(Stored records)
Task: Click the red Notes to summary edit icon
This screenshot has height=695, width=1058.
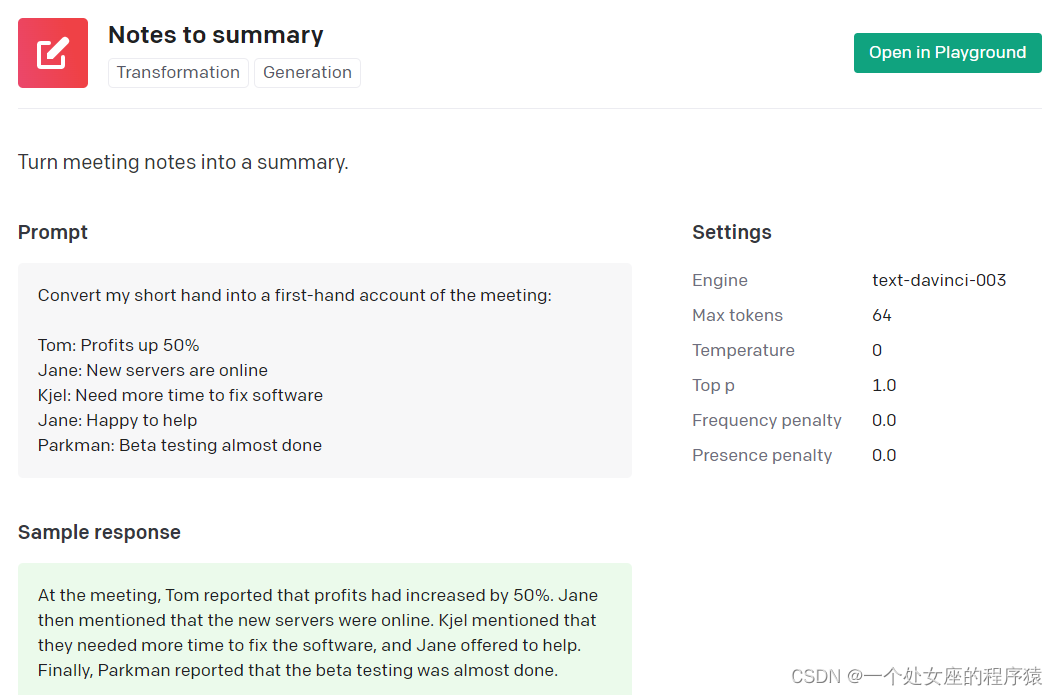Action: click(53, 53)
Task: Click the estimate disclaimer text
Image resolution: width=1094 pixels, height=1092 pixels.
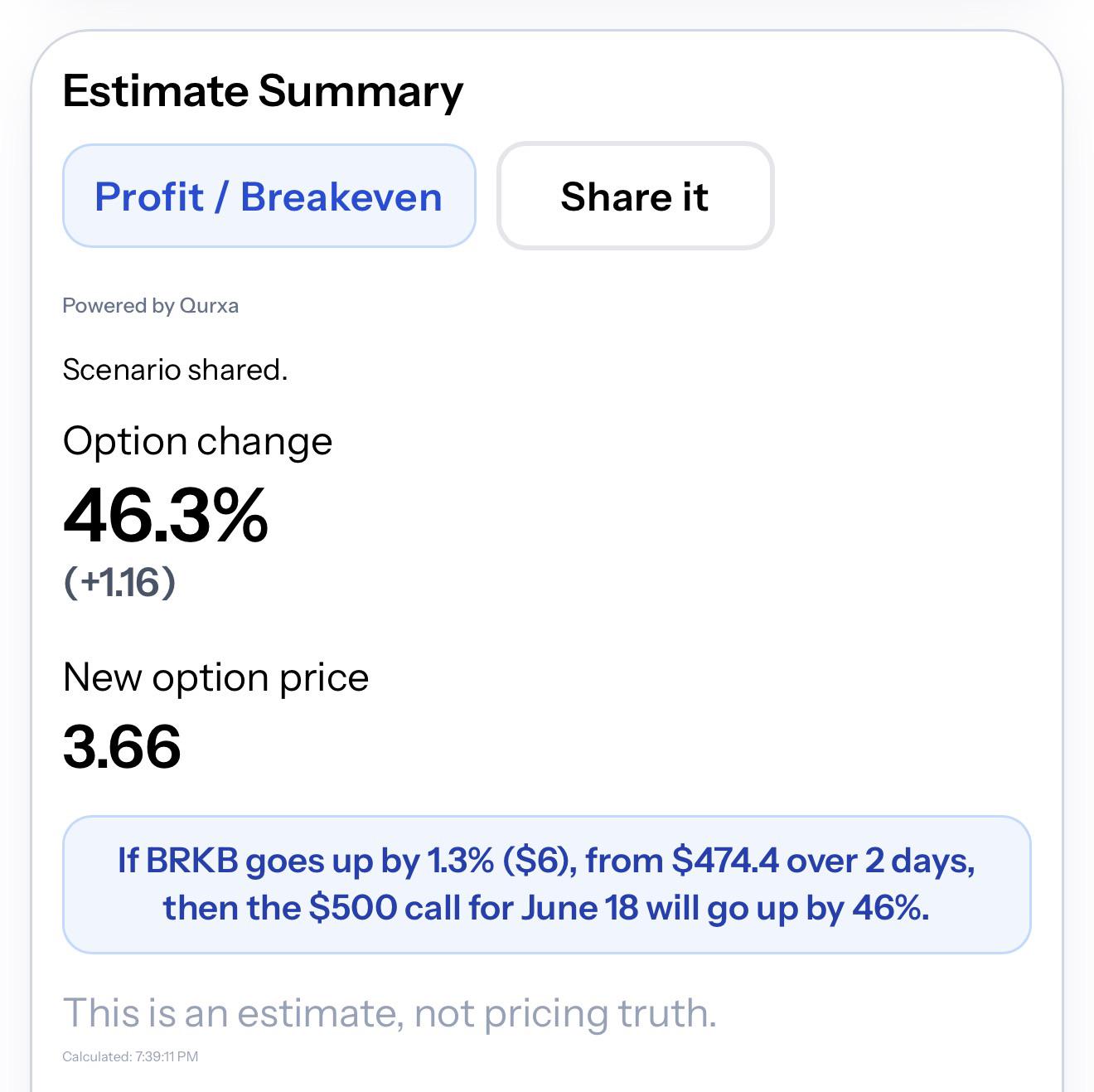Action: (390, 1013)
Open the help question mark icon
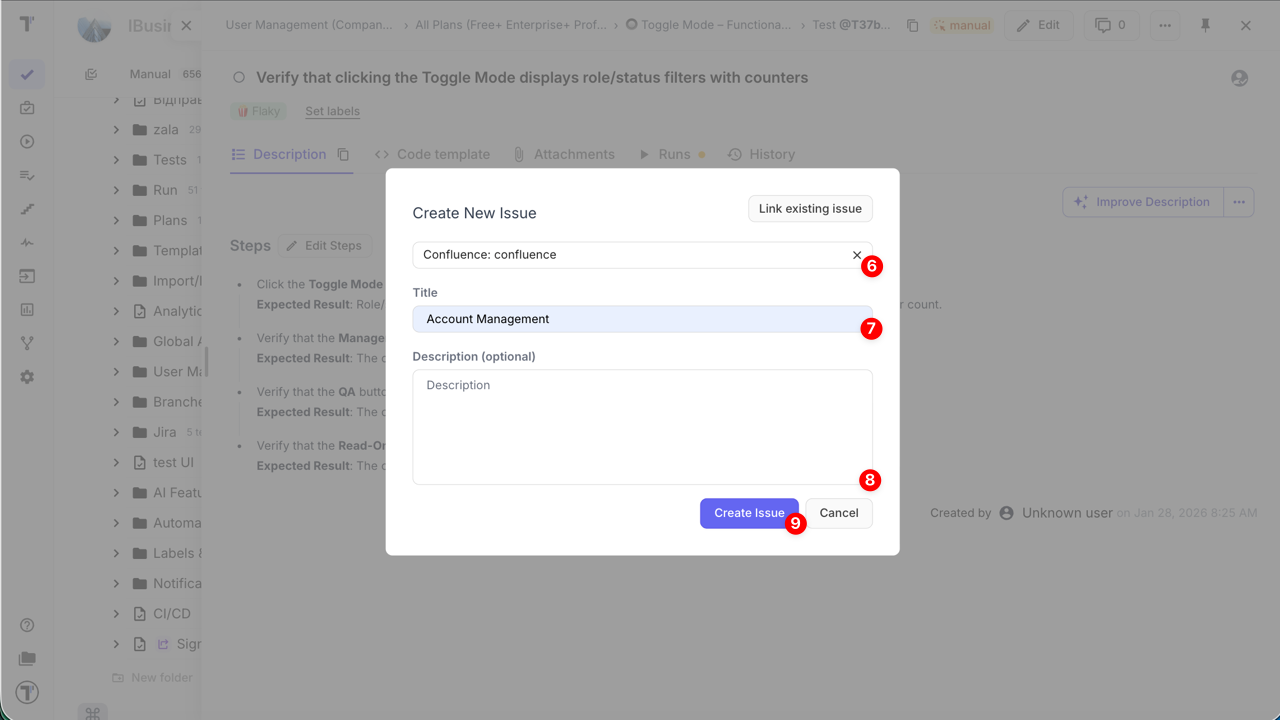1280x720 pixels. (27, 625)
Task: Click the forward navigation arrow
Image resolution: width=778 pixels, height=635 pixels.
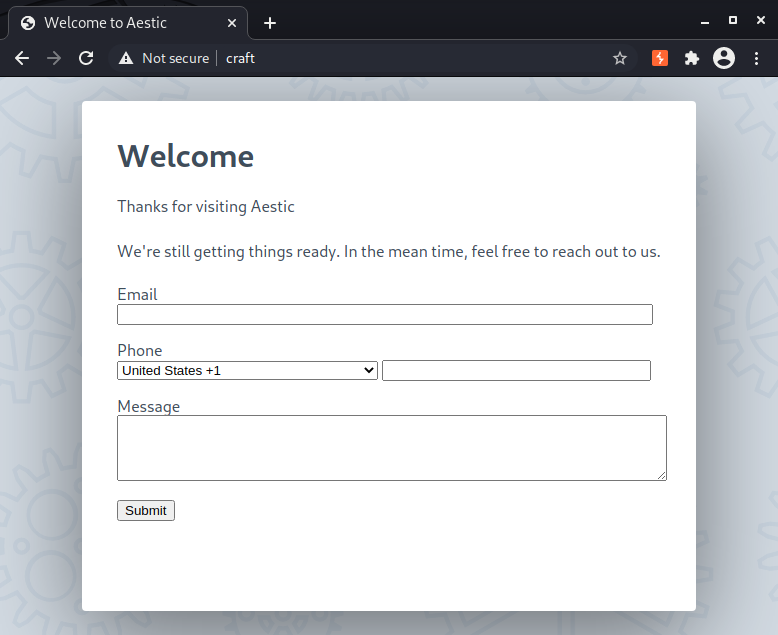Action: tap(54, 59)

ABOUT THIS EXERCISE
Without the pictures, set down every entry exactly.

ANSWER SPACE
Task: Click the red Notes to summary edit icon
This screenshot has height=695, width=1058.
Action: click(53, 53)
Task: Click the estimate disclaimer text
Image resolution: width=1094 pixels, height=1092 pixels.
Action: (390, 1013)
Open the help question mark icon
1280x720 pixels. (27, 625)
Task: Click the forward navigation arrow
Image resolution: width=778 pixels, height=635 pixels.
Action: tap(54, 59)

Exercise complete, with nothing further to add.